──────── Stored data ────────
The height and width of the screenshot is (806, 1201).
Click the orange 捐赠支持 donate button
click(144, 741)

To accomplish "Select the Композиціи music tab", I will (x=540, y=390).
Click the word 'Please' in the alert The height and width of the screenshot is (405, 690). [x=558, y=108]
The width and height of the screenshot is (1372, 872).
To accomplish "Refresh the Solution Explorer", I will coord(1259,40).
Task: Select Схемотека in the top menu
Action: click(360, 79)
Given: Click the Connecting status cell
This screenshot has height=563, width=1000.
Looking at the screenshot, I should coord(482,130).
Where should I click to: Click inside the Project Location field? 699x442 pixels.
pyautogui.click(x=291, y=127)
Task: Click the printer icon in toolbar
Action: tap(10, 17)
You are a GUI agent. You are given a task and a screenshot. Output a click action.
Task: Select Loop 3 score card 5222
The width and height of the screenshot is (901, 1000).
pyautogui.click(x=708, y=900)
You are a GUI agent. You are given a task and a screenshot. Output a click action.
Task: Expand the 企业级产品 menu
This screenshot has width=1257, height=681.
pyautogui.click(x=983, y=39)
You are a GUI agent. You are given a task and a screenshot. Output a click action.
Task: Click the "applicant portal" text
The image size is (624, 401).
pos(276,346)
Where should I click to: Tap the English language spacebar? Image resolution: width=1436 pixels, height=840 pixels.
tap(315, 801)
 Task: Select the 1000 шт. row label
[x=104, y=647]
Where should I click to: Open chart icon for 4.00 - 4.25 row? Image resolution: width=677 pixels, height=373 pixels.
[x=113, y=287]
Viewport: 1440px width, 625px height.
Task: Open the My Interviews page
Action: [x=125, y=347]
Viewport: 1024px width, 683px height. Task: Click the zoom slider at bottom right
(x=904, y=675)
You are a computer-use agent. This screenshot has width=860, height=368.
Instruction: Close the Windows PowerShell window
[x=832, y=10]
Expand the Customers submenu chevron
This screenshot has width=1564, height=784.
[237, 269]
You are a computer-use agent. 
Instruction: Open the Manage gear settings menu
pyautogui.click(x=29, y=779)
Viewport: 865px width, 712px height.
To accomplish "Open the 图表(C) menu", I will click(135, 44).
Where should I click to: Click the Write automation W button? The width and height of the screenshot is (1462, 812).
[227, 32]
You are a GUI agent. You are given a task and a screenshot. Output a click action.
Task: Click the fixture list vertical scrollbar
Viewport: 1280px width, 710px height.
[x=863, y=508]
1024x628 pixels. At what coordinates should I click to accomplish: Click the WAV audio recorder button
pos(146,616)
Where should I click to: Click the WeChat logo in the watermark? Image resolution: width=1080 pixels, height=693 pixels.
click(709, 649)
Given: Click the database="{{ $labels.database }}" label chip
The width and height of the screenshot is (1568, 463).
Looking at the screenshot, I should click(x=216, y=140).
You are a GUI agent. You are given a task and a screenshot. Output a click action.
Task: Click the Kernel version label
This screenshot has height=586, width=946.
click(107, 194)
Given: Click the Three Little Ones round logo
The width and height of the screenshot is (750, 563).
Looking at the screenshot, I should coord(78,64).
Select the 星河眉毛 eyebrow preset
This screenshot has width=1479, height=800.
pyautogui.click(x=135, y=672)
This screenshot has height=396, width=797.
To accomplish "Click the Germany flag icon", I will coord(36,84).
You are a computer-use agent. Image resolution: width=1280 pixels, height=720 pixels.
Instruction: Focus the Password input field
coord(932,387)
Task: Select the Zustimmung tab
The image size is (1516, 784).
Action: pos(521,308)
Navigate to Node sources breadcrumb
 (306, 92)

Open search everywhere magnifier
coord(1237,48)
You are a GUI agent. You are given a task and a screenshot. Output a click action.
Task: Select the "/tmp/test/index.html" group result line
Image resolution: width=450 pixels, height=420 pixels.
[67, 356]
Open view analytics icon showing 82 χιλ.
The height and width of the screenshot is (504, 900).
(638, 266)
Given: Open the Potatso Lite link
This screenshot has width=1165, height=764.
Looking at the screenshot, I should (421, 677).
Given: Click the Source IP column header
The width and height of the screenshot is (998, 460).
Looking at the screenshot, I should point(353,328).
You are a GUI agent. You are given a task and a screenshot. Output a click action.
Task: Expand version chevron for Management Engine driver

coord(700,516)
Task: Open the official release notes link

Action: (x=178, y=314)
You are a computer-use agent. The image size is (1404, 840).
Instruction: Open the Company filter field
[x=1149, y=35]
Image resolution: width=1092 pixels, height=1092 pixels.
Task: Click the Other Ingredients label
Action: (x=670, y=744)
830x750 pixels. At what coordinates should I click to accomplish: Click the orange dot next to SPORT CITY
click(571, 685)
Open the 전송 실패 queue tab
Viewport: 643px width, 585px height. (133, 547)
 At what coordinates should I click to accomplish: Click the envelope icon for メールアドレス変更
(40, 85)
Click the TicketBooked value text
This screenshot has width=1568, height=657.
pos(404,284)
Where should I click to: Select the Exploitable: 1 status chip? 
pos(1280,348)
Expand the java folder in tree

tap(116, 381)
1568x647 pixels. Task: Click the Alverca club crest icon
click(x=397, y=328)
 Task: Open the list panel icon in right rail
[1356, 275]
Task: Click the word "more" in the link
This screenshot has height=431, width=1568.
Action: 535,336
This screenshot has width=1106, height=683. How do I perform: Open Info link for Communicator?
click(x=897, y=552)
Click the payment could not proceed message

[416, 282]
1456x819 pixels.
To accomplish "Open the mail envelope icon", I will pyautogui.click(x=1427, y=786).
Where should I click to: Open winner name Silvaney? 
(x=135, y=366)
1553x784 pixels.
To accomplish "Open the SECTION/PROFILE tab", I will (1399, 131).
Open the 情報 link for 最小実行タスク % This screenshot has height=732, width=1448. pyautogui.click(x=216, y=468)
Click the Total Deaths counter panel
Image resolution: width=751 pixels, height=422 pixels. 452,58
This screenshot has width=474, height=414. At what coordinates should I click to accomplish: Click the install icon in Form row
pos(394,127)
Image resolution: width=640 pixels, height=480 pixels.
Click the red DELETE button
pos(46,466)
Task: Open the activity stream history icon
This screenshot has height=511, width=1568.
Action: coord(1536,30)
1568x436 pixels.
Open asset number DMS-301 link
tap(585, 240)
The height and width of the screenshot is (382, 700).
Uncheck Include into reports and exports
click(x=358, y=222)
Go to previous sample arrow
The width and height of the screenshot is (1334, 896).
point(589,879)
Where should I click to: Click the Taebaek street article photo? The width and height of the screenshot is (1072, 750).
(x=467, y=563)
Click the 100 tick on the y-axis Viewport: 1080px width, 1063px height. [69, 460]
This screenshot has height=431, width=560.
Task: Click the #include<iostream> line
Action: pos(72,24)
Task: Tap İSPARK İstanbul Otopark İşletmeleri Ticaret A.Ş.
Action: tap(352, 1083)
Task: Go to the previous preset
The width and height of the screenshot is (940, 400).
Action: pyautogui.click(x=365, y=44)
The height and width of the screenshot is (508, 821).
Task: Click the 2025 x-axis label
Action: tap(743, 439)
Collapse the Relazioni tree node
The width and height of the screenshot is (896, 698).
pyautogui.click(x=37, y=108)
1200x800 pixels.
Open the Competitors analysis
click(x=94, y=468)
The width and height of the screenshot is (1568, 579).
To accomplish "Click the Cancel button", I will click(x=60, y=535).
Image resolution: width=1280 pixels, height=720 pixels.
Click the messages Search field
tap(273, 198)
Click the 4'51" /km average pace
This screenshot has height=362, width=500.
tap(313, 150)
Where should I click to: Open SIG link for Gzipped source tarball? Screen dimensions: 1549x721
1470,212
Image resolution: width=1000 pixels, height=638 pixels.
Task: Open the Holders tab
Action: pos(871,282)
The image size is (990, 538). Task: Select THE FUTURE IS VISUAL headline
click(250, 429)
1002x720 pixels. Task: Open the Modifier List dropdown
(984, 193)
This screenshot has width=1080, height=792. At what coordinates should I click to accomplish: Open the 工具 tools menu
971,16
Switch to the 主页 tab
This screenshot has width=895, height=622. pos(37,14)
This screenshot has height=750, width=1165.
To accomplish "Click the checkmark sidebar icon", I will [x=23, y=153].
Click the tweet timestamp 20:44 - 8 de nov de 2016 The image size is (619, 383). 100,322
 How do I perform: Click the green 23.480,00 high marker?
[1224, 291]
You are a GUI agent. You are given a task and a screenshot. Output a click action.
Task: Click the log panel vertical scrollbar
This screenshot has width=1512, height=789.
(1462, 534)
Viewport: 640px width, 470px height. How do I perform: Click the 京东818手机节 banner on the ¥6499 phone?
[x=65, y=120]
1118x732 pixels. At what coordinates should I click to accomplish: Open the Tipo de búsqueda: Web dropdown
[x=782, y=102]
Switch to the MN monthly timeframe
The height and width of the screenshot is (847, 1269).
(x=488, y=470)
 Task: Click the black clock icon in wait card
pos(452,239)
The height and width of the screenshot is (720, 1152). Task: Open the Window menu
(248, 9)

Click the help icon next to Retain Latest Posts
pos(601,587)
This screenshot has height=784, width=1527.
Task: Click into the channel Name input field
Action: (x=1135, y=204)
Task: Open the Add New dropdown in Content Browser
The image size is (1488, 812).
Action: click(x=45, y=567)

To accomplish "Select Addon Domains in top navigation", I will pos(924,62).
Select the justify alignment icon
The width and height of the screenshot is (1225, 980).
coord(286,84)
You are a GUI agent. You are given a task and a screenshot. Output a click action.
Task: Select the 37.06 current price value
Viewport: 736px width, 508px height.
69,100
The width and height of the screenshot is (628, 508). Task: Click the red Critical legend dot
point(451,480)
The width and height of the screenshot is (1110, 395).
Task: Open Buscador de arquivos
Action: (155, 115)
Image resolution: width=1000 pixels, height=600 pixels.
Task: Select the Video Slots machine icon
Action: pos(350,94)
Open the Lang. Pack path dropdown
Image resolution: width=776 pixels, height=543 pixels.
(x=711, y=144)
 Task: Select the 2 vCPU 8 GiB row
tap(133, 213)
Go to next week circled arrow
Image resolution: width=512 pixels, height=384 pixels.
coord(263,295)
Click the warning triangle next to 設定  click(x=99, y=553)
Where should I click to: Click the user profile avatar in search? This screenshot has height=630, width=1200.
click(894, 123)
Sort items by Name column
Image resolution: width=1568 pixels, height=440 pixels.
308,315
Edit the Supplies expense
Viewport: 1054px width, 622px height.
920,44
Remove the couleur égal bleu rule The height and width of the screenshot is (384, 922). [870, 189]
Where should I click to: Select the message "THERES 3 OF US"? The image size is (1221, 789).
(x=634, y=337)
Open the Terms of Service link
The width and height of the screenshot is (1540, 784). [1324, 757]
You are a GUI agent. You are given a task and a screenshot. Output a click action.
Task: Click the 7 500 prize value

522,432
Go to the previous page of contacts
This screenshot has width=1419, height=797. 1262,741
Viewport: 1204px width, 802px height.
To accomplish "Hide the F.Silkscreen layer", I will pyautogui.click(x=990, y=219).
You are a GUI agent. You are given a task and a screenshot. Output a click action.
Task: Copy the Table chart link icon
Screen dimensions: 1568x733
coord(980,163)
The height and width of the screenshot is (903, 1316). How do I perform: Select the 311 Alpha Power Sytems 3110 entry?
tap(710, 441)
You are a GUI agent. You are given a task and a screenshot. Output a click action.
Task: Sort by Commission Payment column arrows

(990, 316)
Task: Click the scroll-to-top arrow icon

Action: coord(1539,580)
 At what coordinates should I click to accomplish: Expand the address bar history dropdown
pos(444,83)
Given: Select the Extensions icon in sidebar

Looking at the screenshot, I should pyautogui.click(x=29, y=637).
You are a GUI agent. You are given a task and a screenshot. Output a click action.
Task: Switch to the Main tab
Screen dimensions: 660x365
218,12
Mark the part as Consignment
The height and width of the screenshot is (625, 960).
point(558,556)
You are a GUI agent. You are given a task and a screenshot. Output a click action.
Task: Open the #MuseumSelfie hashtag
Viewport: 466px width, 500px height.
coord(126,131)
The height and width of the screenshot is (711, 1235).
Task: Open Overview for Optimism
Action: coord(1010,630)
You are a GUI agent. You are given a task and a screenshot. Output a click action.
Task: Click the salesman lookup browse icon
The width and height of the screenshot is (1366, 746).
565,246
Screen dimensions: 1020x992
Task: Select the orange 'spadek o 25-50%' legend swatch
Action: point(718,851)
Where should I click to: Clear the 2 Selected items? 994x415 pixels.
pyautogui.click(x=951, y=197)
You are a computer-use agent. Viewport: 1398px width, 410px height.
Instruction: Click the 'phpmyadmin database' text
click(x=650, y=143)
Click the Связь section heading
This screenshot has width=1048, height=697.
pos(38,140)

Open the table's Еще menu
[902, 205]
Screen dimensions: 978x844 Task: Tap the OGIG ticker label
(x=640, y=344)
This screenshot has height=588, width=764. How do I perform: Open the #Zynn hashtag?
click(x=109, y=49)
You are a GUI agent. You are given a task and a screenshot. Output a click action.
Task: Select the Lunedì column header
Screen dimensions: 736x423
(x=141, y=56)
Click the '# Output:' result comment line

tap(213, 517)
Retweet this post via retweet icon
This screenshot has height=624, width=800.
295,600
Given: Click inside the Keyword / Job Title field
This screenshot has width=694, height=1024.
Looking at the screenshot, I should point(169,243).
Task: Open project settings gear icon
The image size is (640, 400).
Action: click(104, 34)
────────
**Aim of the exercise:** Repeat the entries above verbatim, but only from the line that has "The width and height of the screenshot is (998, 460)." down to the line that has "1553x784 pixels.", inclusive.

**Solved problem:**
The width and height of the screenshot is (998, 460).
Looking at the screenshot, I should point(353,328).
You are a GUI agent. You are given a task and a screenshot. Output a click action.
Task: Expand version chevron for Management Engine driver

coord(700,516)
Task: Open the official release notes link

Action: (x=178, y=314)
You are a computer-use agent. The image size is (1404, 840).
Instruction: Open the Company filter field
[x=1149, y=35]
Image resolution: width=1092 pixels, height=1092 pixels.
Task: Click the Other Ingredients label
Action: (x=670, y=744)
830x750 pixels. At what coordinates should I click to accomplish: Click the orange dot next to SPORT CITY
click(571, 685)
Open the 전송 실패 queue tab
Viewport: 643px width, 585px height. (133, 547)
 At what coordinates should I click to accomplish: Click the envelope icon for メールアドレス変更
(40, 85)
Click the TicketBooked value text
This screenshot has width=1568, height=657.
pos(404,284)
Where should I click to: Select the Exploitable: 1 status chip? 
pos(1280,348)
Expand the java folder in tree

tap(116, 381)
1568x647 pixels. Task: Click the Alverca club crest icon
click(x=397, y=328)
 Task: Open the list panel icon in right rail
[1356, 275]
Task: Click the word "more" in the link
This screenshot has height=431, width=1568.
Action: 535,336
This screenshot has width=1106, height=683. How do I perform: Open Info link for Communicator?
click(x=897, y=552)
Click the payment could not proceed message

[416, 282]
1456x819 pixels.
To accomplish "Open the mail envelope icon", I will pyautogui.click(x=1427, y=786).
Where should I click to: Open winner name Silvaney? 
(x=135, y=366)
1553x784 pixels.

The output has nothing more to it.